SOUTH FORK — The South Fork Town Board hosted an informational meeting for the public to introduce a conceptual proposal for a small home development project.

Travis Steffens, owner of R Investments, was the keynote speaker during the presentation and gave a brief background to begin the informational meeting.

Steffens has spent the past several years developing a real estate company known as R Investments that works in what is considered dilapidated communities to revive and strengthen the homes there. R Investment helps fund the projects in these “Opportunity Zones” and works with local homeless populations to help provide education in trade employment.

In recent years, Steffens and his team changed directions and began to focus on rural areas that were in need of workforce affordable housing. Having grown up on a ranch outside of Monte Vista, Steffens felt a personal need to bring this to South Fork.

“In the last 10 years or so this community as well as others began to decline and as I look around and talk with business owners, one solution we can see is to fix the need for workforce and affordable housing,” he said.

Steffens explained that their initial goal was to use property that they purchased on the east side of town where the old sawmill was to build a small home community or village, as he referred to it, called Timbermill Crossing.

Steffens began conversations with members of the town council and other key players in February of this year and had only now gone public with his intentions. 

The community would consist of several small homes, similar to tiny homes in a way, on separate lots that would be about 600 square feet with the ability to expand if needed. Though most of the details on the project were still underway, Steffens wanted to inform the community of their thoughts and the direction the project may go. 

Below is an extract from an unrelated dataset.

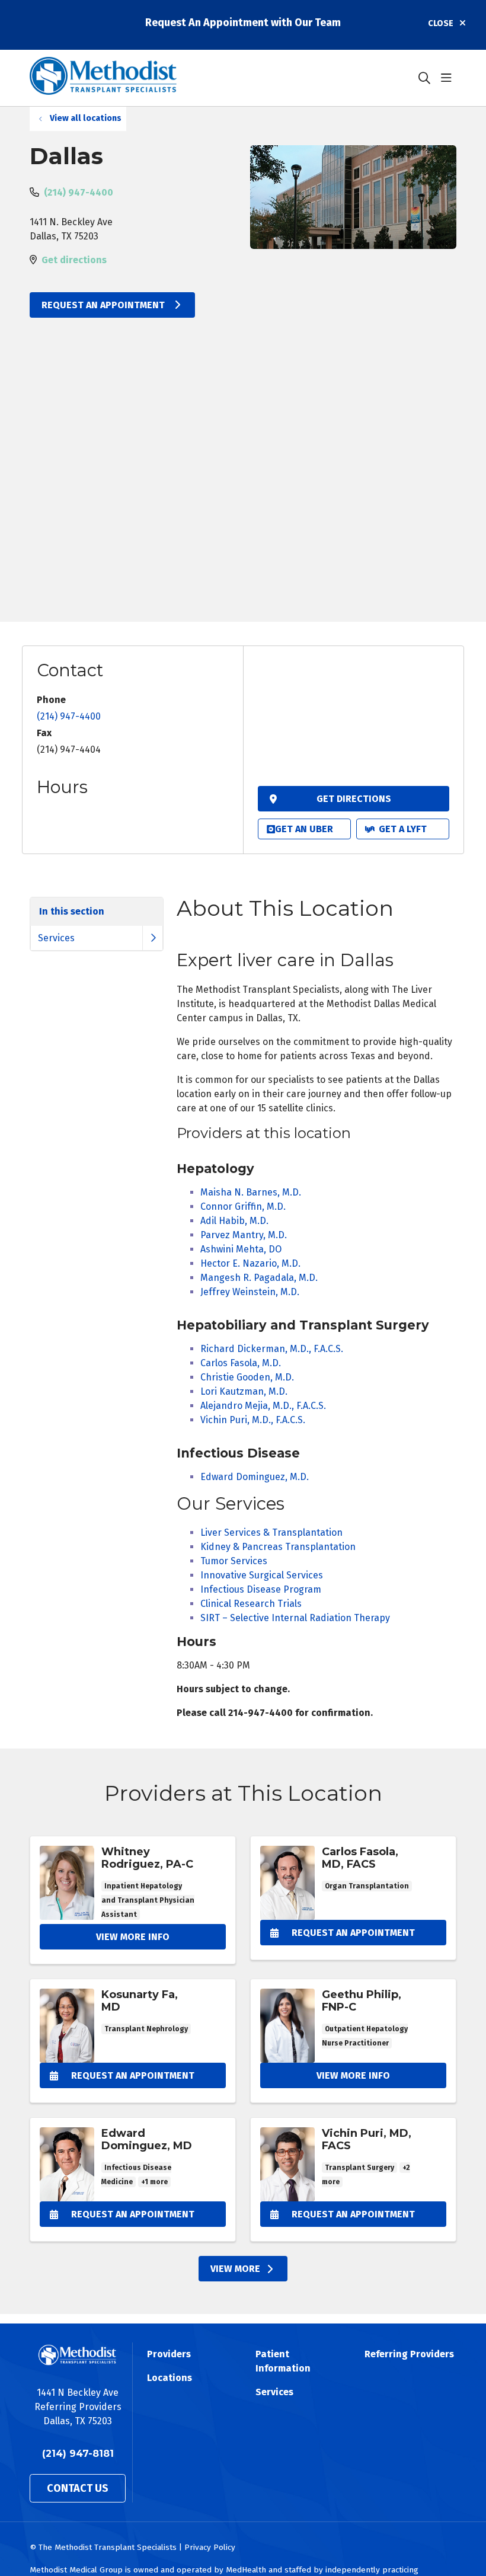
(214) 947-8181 (78, 2453)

Several community members and business owners voiced concerns about the proposal including whether or not the homes would bring in funding sources for the town, provide a tax base for emergency services and allow for more use of Airbnbs in the area, which has already become an issue for several lodging businesses and homeowners. 

Steffens stated this project would help limit Airbnbs but that he would not request a moratorium of Airbnbs from the homeowners. Steffens said they would begin with an initial 100 homes built on trailers that would meet state building codes, fire codes on commercially zoned land. The homes are built as 100-year homes, if well cared for, and will be built to the highest standards while keeping the cultural, historical and small-town value of South Fork in mind. 

Steffens will bring more definitive plans back to the community and the board.